Report forwarded to bug-grep <at> gnu.org:
bug#27666; Package grep. (Wed, 12 Jul 2017 11:58:02 GMT) Full text and rfc822 format available.

Acknowledgement sent to Moyard John <John.Moyard <at> cnes.fr>:
New bug report received and forwarded. Copy sent to bug-grep <at> gnu.org. (Wed, 12 Jul 2017 11:58:02 GMT) Full text and rfc822 format available.

Message #5 received at submit <at> debbugs.gnu.org (full text, mbox):

From: Moyard John <John.Moyard <at> cnes.fr>
To: "bug-grep <at> gnu.org" <bug-grep <at> gnu.org>
Subject: [grep on GPFS filesystem] SEEK_HOLE problem
Date: Wed, 12 Jul 2017 09:27:50 +0000
[Message part 1 (text/plain, inline)]
Hi,

I use GPFS file system and I have sometimes an issue using grep command.
When issue occurs with the following message "Binary file <myfile> matches"
But "<myfile>" is an ASCII one, not a binary file.
The problem seems to deals with lseek(SEEK_HOLE) command and a file not completely flushed after close.
It could take several seconds to save the entire file on the disk.

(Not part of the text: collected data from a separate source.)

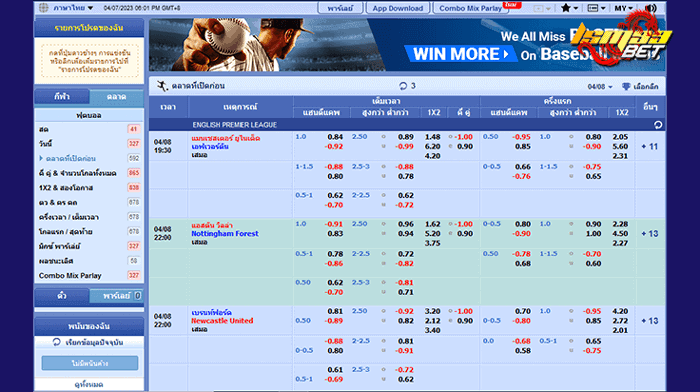700x392 pixels.
Task: Refresh the odds with countdown icon
Action: click(x=407, y=86)
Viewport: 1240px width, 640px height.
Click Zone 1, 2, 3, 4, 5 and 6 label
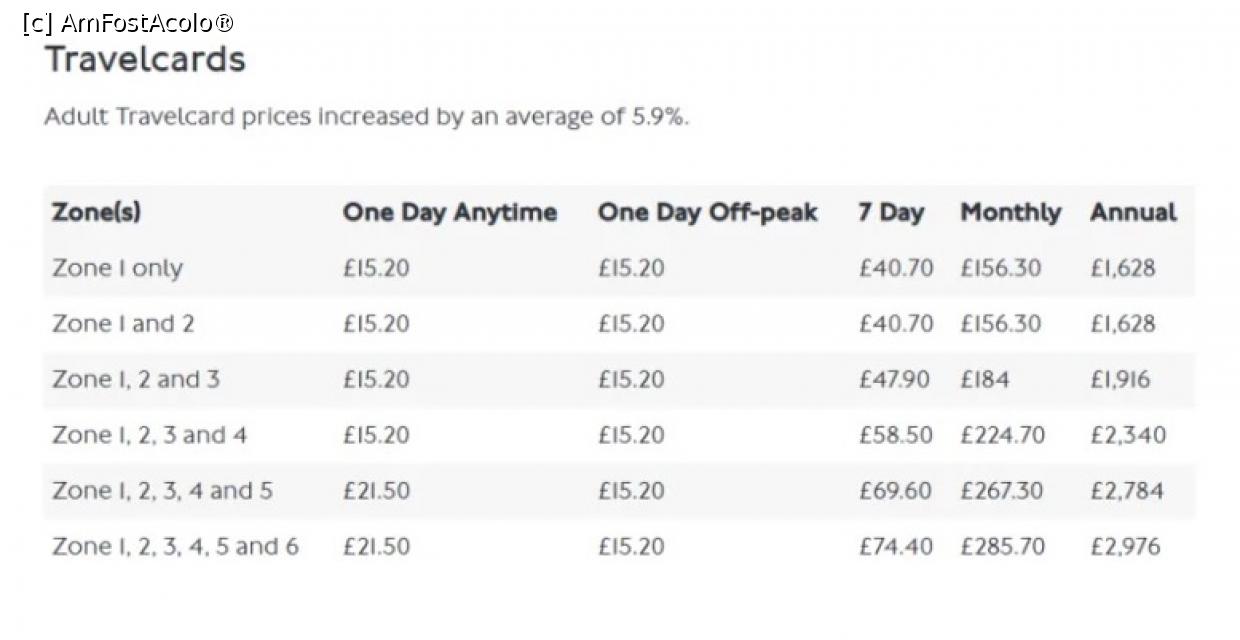point(175,547)
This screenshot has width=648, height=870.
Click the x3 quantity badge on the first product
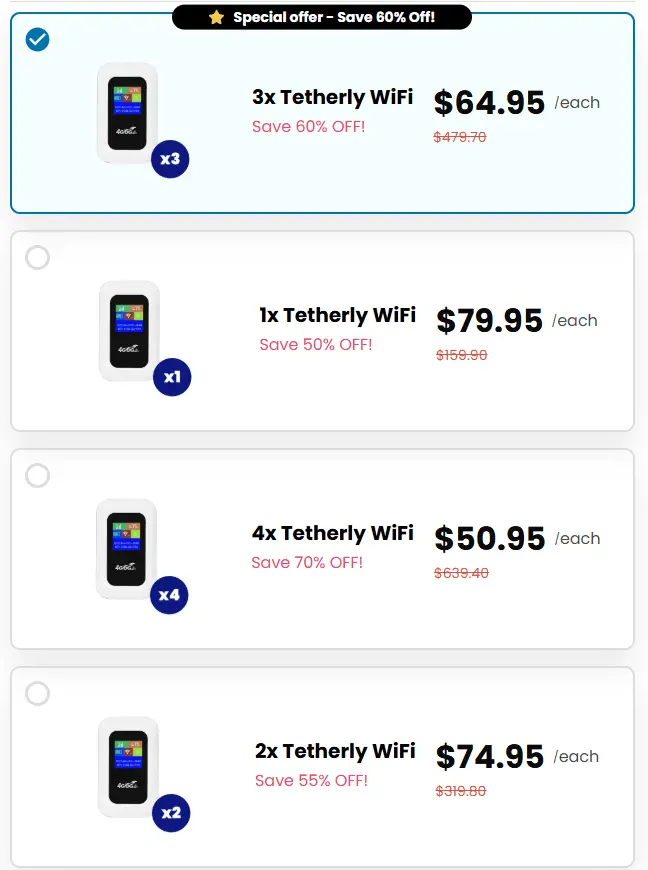point(168,159)
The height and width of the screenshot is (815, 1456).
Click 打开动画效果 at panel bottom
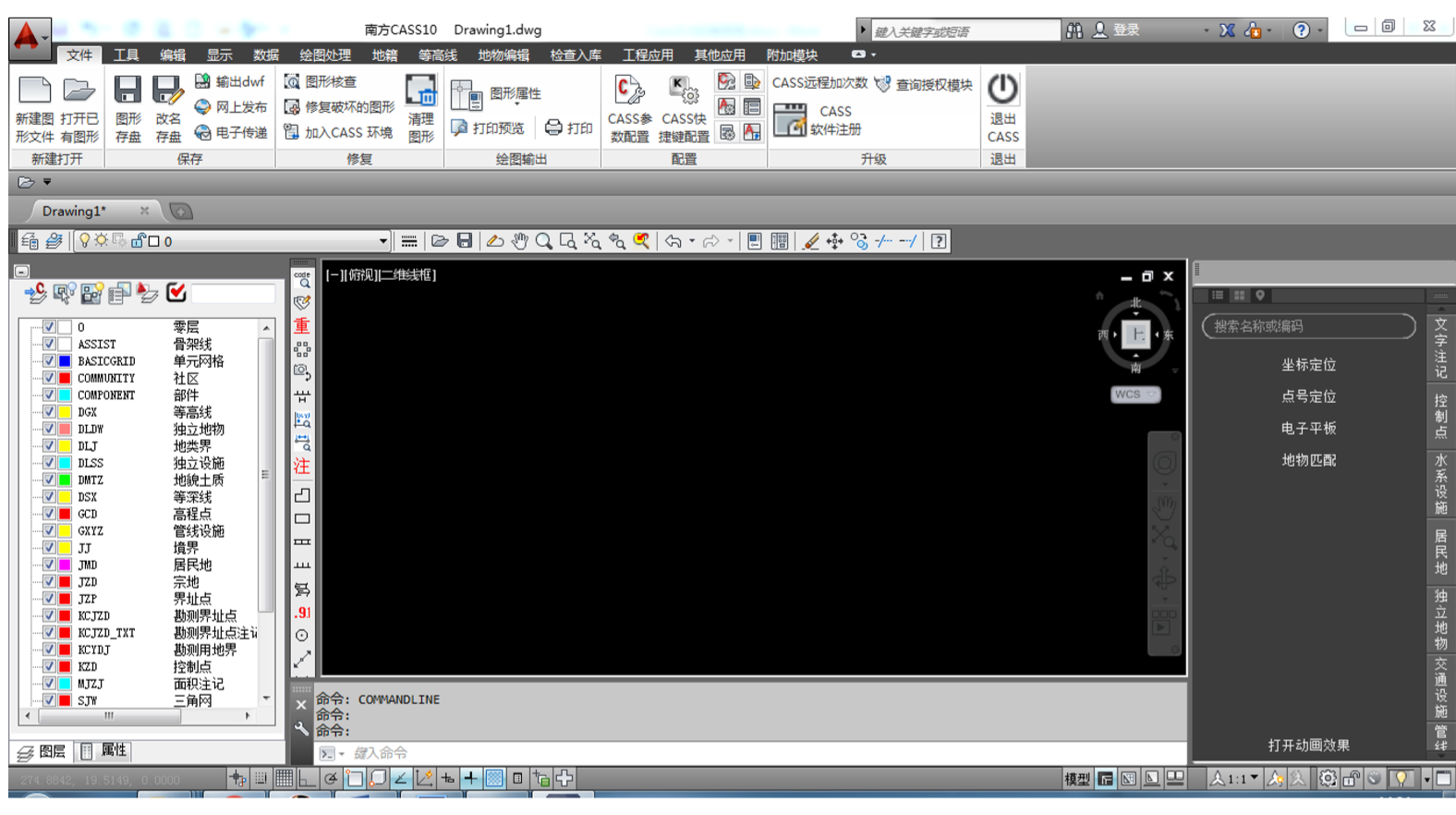pos(1308,745)
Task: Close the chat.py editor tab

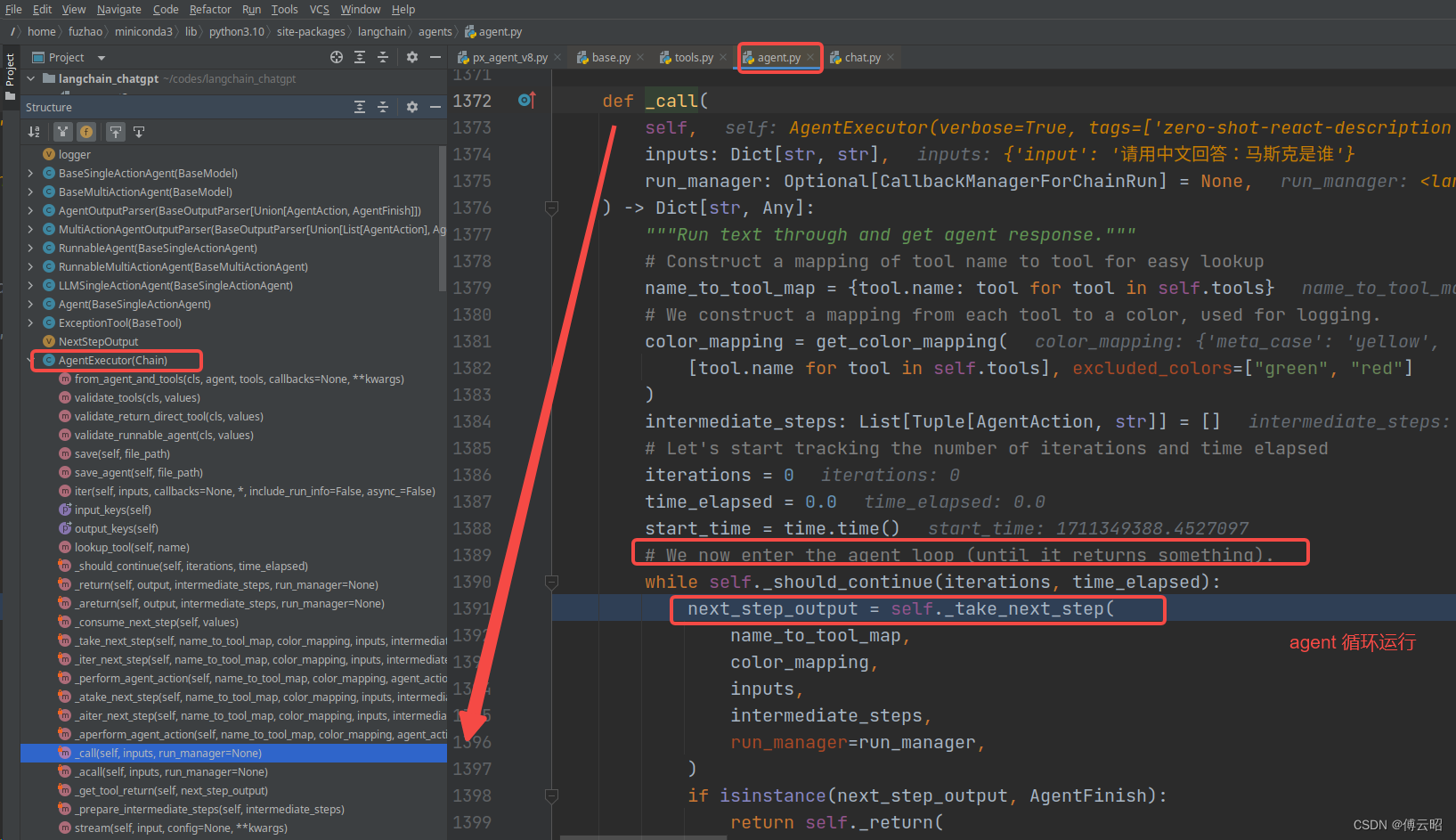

So could grep command have another way to determine if input file is binary/ASCII instead using lseek(SEEK_HOLE) ?

Best regards
john


[Message part 2 (text/html, inline)]

Information forwarded to bug-grep <at> gnu.org:
bug#27666; Package grep. (Wed, 12 Jul 2017 14:11:01 GMT) Full text and rfc822 format available.

Message #8 received at 27666 <at> debbugs.gnu.org (full text, mbox):

From: Eric Blake <eblake <at> redhat.com>
To: Moyard John <John.Moyard <at> cnes.fr>, 27666 <at> debbugs.gnu.org
Subject: Re: bug#27666: [grep on GPFS filesystem] SEEK_HOLE problem
Date: Wed, 12 Jul 2017 09:10:50 -0500
[Message part 1 (text/plain, inline)]
On 07/12/2017 04:27 AM, Moyard John wrote:
> Hi,
> 
> I use GPFS file system and I have sometimes an issue using grep command.
> When issue occurs with the following message "Binary file <myfile> matches"
> But "<myfile>" is an ASCII one, not a binary file.
> The problem seems to deals with lseek(SEEK_HOLE) command and a file not completely flushed after close.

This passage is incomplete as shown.